Optogenetic silencing of nociceptive primary afferents reduces evoked and ongoing bladder pain.

Author information

1
Washington University Pain Center and Department of Anesthesiology, St. Louis, MO, 63110, USA.
2
Washington University School of Medicine, 660 S. Euclid Ave, Box 8054, St. Louis, MO, 63110, USA.
3
Department of Materials Science and Engineering, University of Illinois at Urbana-Champaign, Urbana, Illinois, 61801, USA.
4
Washington University Department of Surgery - Division of Urologic Surgery, St. Louis, MO, 63110, USA.
5
Department of Civil and Environmental Engineering, Mechanical Engineering, Materials Science and Engineering, Northwestern University, Evanston, IL, 60208, USA.
6
Departments of Materials Science and Engineering, Biomedical Engineering, Chemistry, Mechanical Engineering, Electrical Engineering and Computer Science, and Neurological Surgery, Center for Bio-Integrated Electronics, Simpson Querrey Institute for Nano/biotechnology, Northwestern University, Evanston, IL, 60208, USA.
7
Washington University Pain Center and Department of Anesthesiology, St. Louis, MO, 63110, USA. gereaur@wustl.edu.
8
Washington University School of Medicine, 660 S. Euclid Ave, Box 8054, St. Louis, MO, 63110, USA. gereaur@wustl.edu.

Abstract

Patients with interstitial cystitis/bladder pain syndrome (IC/BPS) suffer from chronic pain that severely affects quality of life. Although the underlying pathophysiology is not well understood, inhibition of bladder sensory afferents temporarily relieves pain. Here, we explored the possibility that optogenetic inhibition of nociceptive sensory afferents could be used to modulate bladder pain. The light-activated inhibitory proton pump Archaerhodopsin (Arch) was expressed under control of the sensory neuron-specific sodium channel (sns) gene to selectively silence these neurons. Optically silencing nociceptive sensory afferents significantly blunted the evoked visceromotor response to bladder distension and led to small but significant changes in bladder function. To study of the role of nociceptive sensory afferents in freely behaving mice, we developed a fully implantable, flexible, wirelessly powered optoelectronic system for the long-term manipulation of bladder afferent expressed opsins.
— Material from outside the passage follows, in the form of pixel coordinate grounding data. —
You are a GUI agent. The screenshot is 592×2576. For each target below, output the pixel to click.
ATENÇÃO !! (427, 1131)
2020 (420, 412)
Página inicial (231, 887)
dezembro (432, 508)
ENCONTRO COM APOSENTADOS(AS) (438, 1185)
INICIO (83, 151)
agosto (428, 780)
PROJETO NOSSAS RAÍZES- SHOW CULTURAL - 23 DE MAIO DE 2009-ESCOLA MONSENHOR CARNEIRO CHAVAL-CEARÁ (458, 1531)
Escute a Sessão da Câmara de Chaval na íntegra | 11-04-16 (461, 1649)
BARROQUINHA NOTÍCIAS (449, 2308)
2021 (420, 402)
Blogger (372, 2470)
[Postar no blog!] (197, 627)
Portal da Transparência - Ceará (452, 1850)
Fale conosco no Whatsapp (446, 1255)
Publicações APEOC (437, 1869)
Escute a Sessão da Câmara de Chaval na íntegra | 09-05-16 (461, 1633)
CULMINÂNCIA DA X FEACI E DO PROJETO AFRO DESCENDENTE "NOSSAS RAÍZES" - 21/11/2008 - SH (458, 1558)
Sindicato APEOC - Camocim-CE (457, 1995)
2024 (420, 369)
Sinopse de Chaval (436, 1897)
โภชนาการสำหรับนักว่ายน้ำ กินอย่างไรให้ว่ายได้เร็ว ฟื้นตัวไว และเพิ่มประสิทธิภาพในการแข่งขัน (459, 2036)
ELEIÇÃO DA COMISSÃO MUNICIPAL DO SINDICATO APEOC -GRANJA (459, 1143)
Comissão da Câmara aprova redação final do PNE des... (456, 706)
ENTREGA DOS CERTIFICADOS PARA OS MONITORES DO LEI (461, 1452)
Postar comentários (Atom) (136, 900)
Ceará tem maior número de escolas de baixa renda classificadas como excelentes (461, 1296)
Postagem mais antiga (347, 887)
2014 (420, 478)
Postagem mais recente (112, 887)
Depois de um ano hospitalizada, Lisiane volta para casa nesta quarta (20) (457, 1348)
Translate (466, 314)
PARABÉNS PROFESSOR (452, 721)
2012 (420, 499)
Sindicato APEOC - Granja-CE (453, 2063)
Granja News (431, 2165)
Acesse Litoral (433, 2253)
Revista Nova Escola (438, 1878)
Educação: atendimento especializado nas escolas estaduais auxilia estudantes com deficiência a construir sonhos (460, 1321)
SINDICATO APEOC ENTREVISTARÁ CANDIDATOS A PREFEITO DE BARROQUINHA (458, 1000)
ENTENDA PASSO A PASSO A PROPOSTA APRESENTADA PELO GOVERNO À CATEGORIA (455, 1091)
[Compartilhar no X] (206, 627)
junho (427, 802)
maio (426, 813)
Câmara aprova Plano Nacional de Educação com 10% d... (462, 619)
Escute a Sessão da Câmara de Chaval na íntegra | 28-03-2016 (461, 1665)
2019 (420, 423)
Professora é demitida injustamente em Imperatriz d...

We found that optogenetic inhibition of nociceptive sensory afferents reduced both ongoing pain and evoked cutaneous hypersensitivity in the context of cystitis, but had no effect in uninjured, naïve mice. These results suggest that selective optogenetic silencing of nociceptive bladder afferents may represent a potential future therapeutic strategy for the treatment of bladder pain.